> Extracted text:
■ ■ ■
Speech scripts for a coin-op game tend toward the apoplectic. Even when it's a quit moment, like putting in a golf game, the announcer has to have an expectant, "up-energy" urgency in his or her whisper. Urgency is the watchword, since the situation is urgent: we have 3 minutes!
Noise in a Public Place
There are obviously a lot of different kinds of public places, but for the purpose of this discussion, we can reduce our analysis to two types: the arcade or game room, and the "street location:" i.e. any other place we're likely to encounter a coin-op game. This includes bars, convenience stores, restaurant waiting areas, movie theater lobbies and laundromats; there are probably a few others but that list gives the proper flavor. What all of these locations have in common is that a coin-op game has been placed in a space that wasn't originally designed for games.
Since it is our first priority to animate what the player is doing, and since what the player of coin-op games is doing is largely the same as what he was doing one second ago, a primary characteristic of the coin-op sound experience could be classified as "repetitive." Many peoples' first experience with video game sounds came from Pong, Breakout, Space Invaders or Asteroids. "Beep" and "Boop" does not much understate the sophistication of these early coin-op sound efforts. If we put ourselves in the position of the people employed in such places, listening to repetitive beeps & boops, we can begin to appreciate the difficulties we continue to face today when we place a game in a street location.
The biggest problem with game sound in these locations is that the sounds they make, by and large, don't sound like they belong in this environment. Beep & boop don't sound like they belong in any environment; and although our sonic palette has expanded tremendously, any piece of digital audio or music that's repeated over & over will grate on the nerves of the innocent bystander (which, in these locations, includes everybody but the player). The result: unless the game soundtrack is very carefully designed, the location manager will have the sound turned way down, if not all the way off.
How can we counteract this tendency? By composing our soundtracks from elements we might expect to find in such environments. The great thing here is that these environments, whatever else is going on there, also include television and radio. This implies that, up to a point, the street location public will tolerate the sound of a game if it more or less resembles the sound from any of the other media present at that location. Incredible Technologies places Golden Tee Golf into countless bars all over the world; in general, this soundtrack sounds like a golf telecast (without the commercials - even better), and by and large this only bothers tennis players. So the golf game generally is left turned on at a moderate volume.
Leaving aside places like Houston ground control and Lawrence Livermore, the one place where beep & boop (and their descendants) do belong is the arcade. This is the place where we can make all the racket we want. Most games placed in an arcade are turned up moderately loudly, so that the player can hear what's going on in the game (after all this is why the players are there). The result of this is a public version of stereo wars. Probably none of us has to imagine what a game room sounds like in the aggregate - we've been there enough to remember. But as sound designers we must know what this din implies, namely, that anything lower in volume than our most punchy material will quickly slip below the noise flow.
■ ■ ■
> Extracted data:
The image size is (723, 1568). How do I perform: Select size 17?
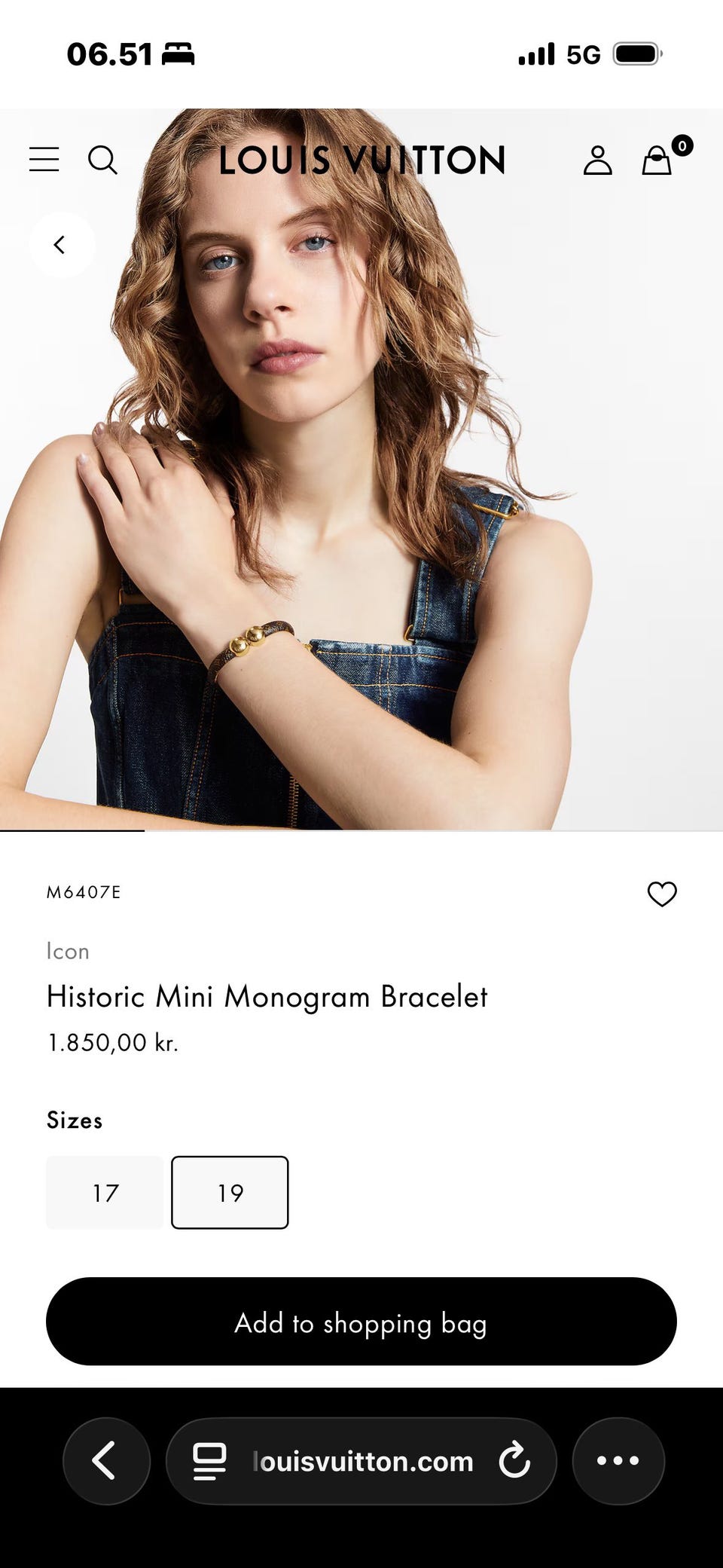pos(105,1192)
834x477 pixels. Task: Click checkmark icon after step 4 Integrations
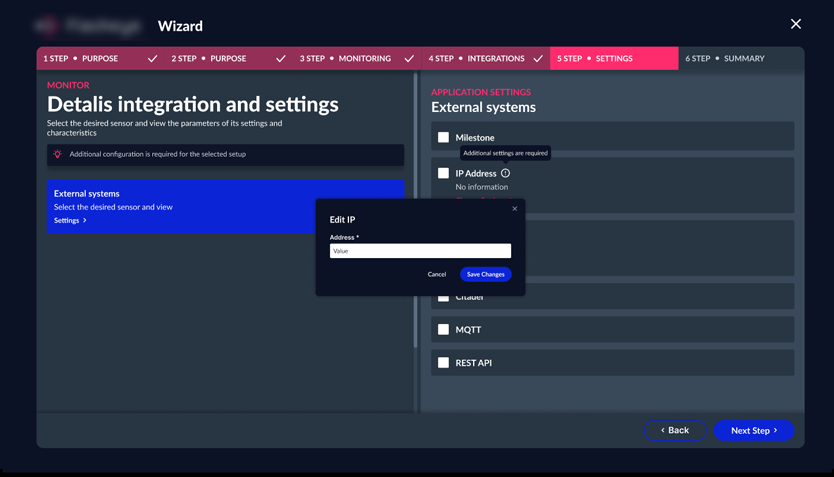(538, 59)
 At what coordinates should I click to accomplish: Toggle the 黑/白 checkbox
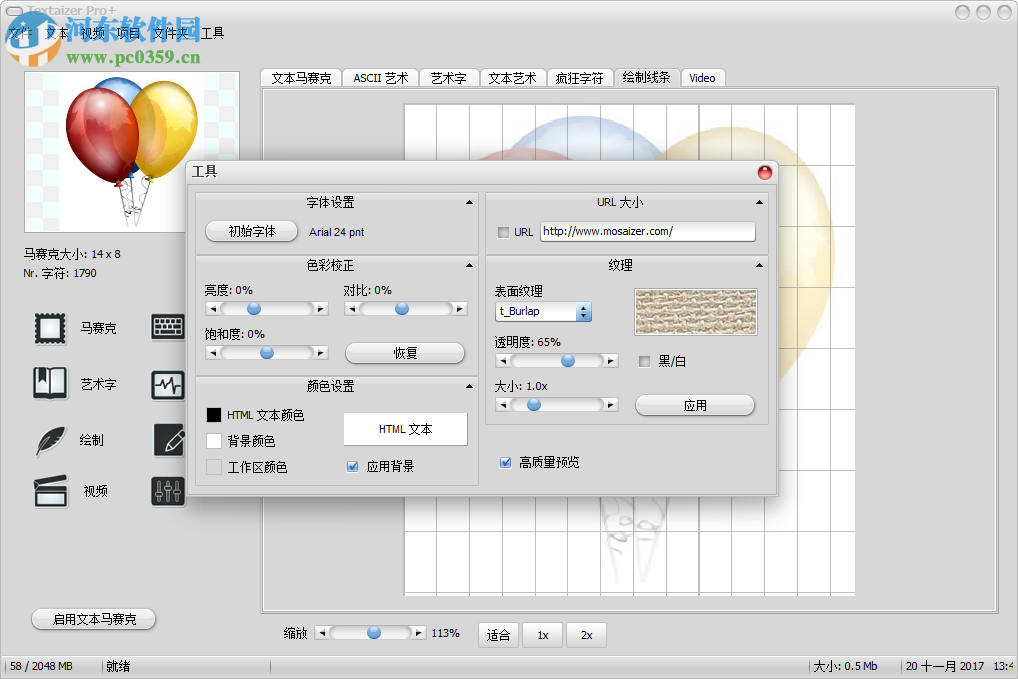click(644, 363)
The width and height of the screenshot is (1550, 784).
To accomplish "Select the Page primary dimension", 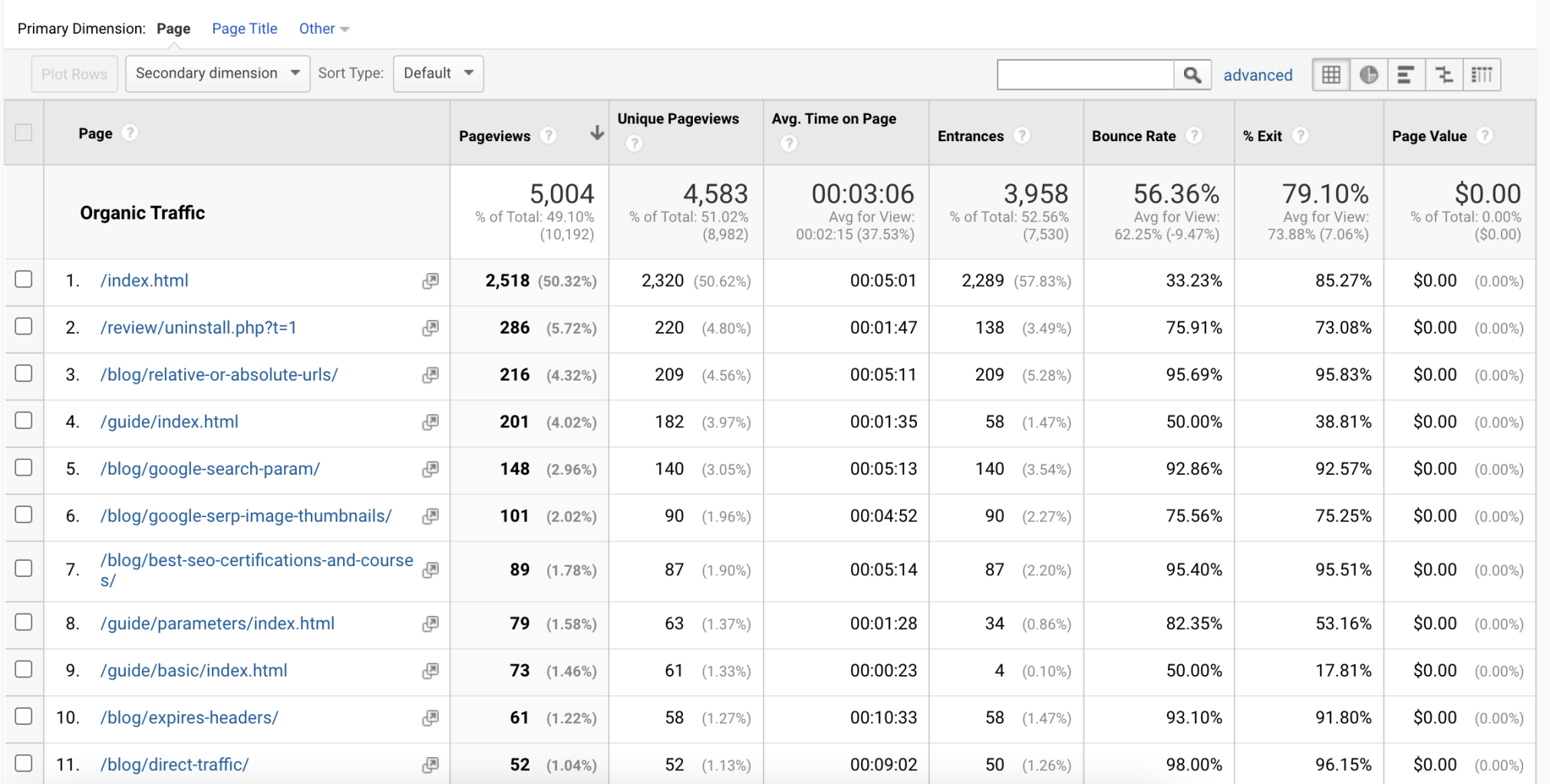I will [173, 28].
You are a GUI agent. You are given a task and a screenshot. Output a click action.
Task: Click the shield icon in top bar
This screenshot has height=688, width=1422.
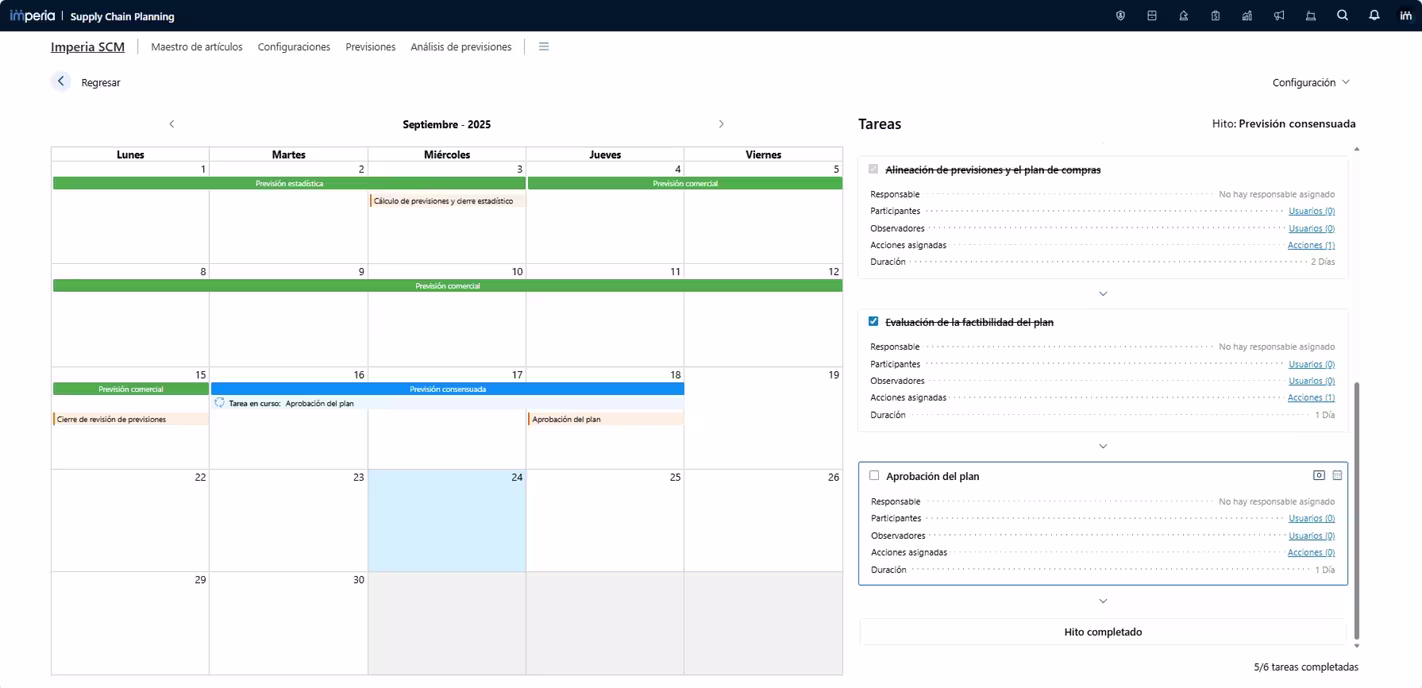1120,16
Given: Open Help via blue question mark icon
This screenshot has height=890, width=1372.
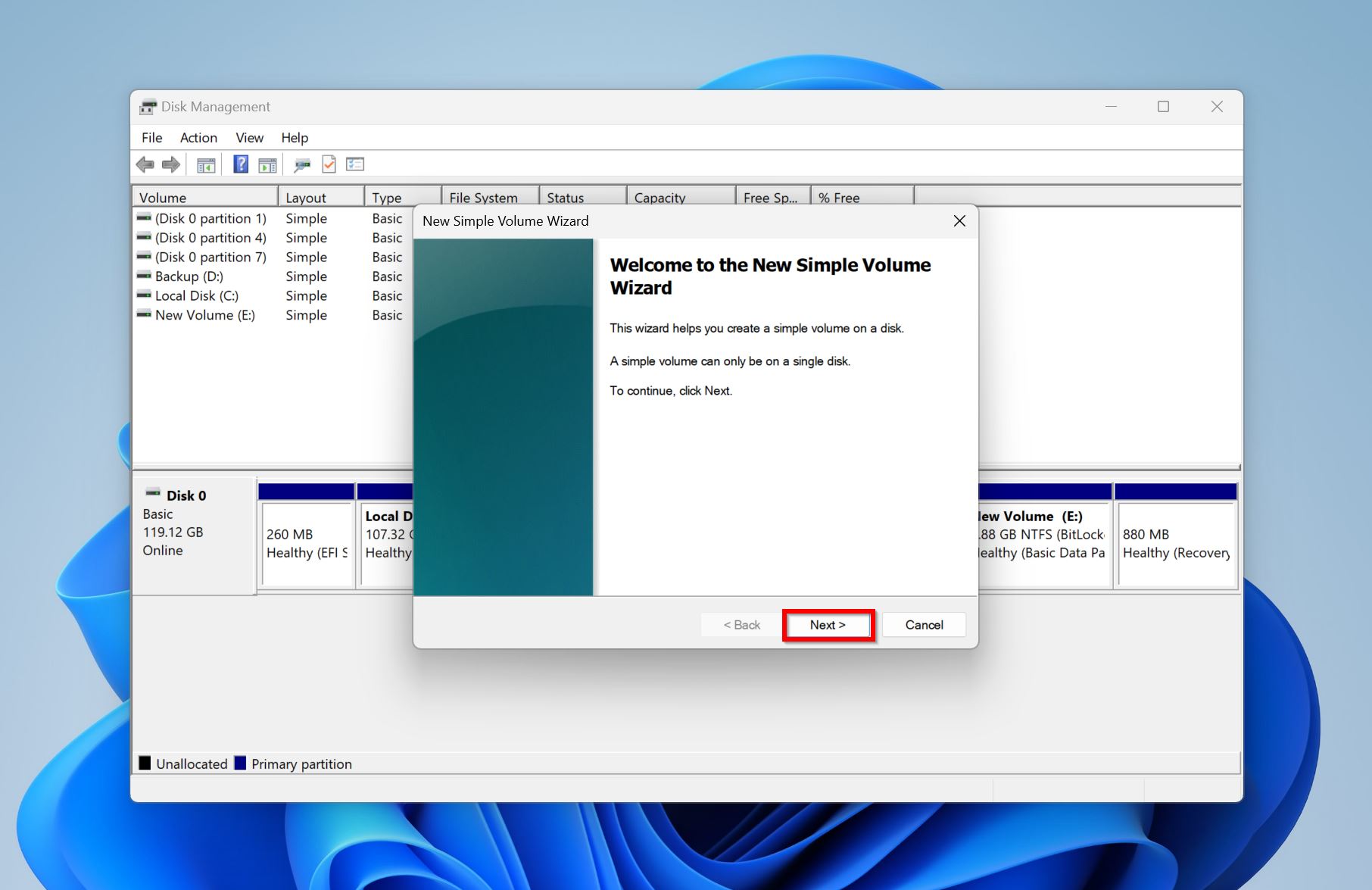Looking at the screenshot, I should (x=241, y=164).
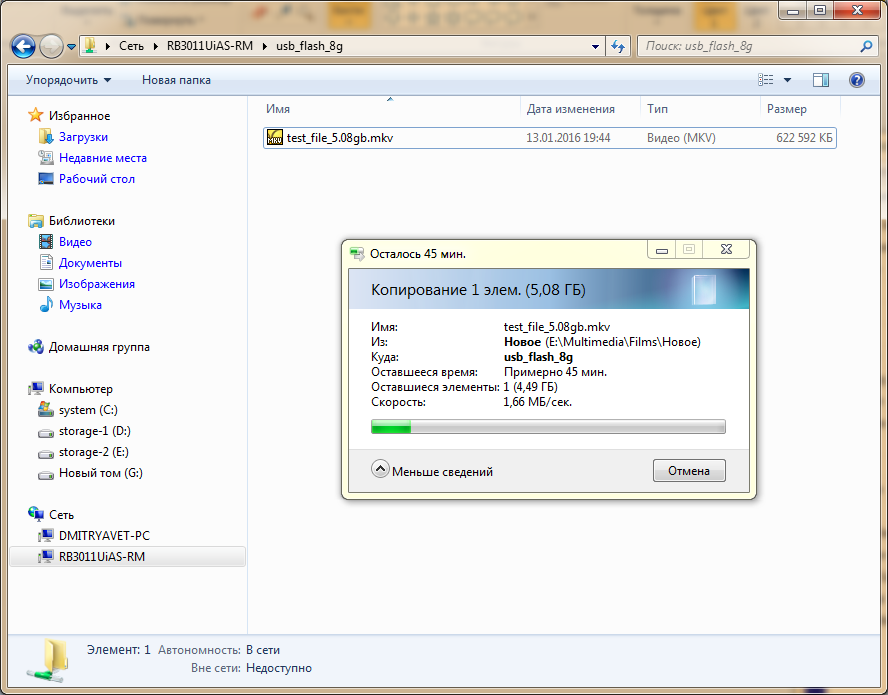Sort by Дата изменения column header
Viewport: 888px width, 695px height.
571,109
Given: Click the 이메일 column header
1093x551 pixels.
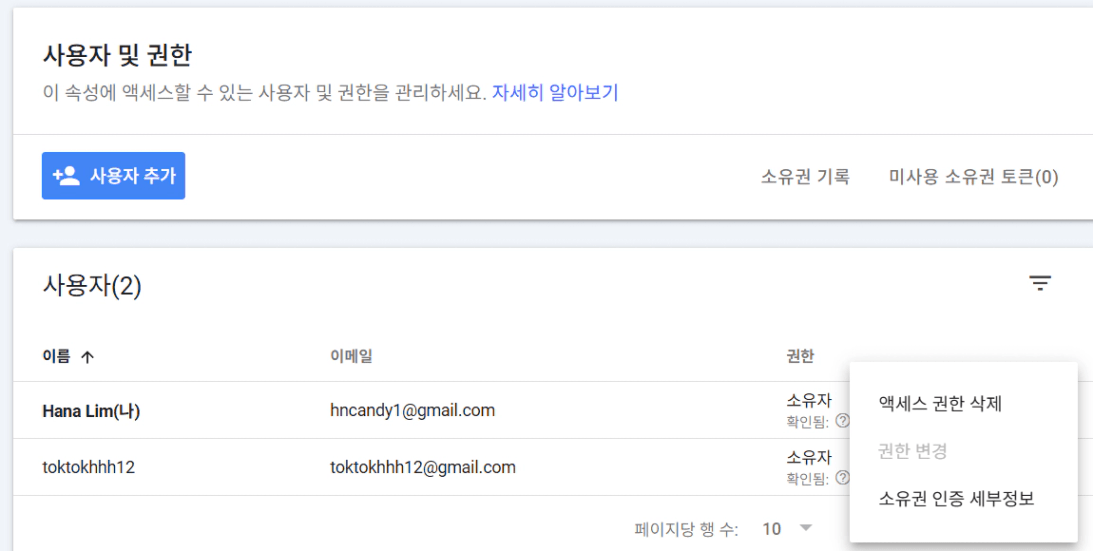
■ ■ ■
Copy the passage on coin-op game sound, starting at "The biggest problem" and ending at "the way off.", swapping "location manager" for "store owner".

> Solution for this task:
The biggest problem with game sound in these locations is that the sounds they make, by and large, don't sound like they belong in this environment. Beep & boop don't sound like they belong in any environment; and although our sonic palette has expanded tremendously, any piece of digital audio or music that's repeated over & over will grate on the nerves of the innocent bystander (which, in these locations, includes everybody but the player). The result: unless the game soundtrack is very carefully designed, the store owner will have the sound turned way down, if not all the way off.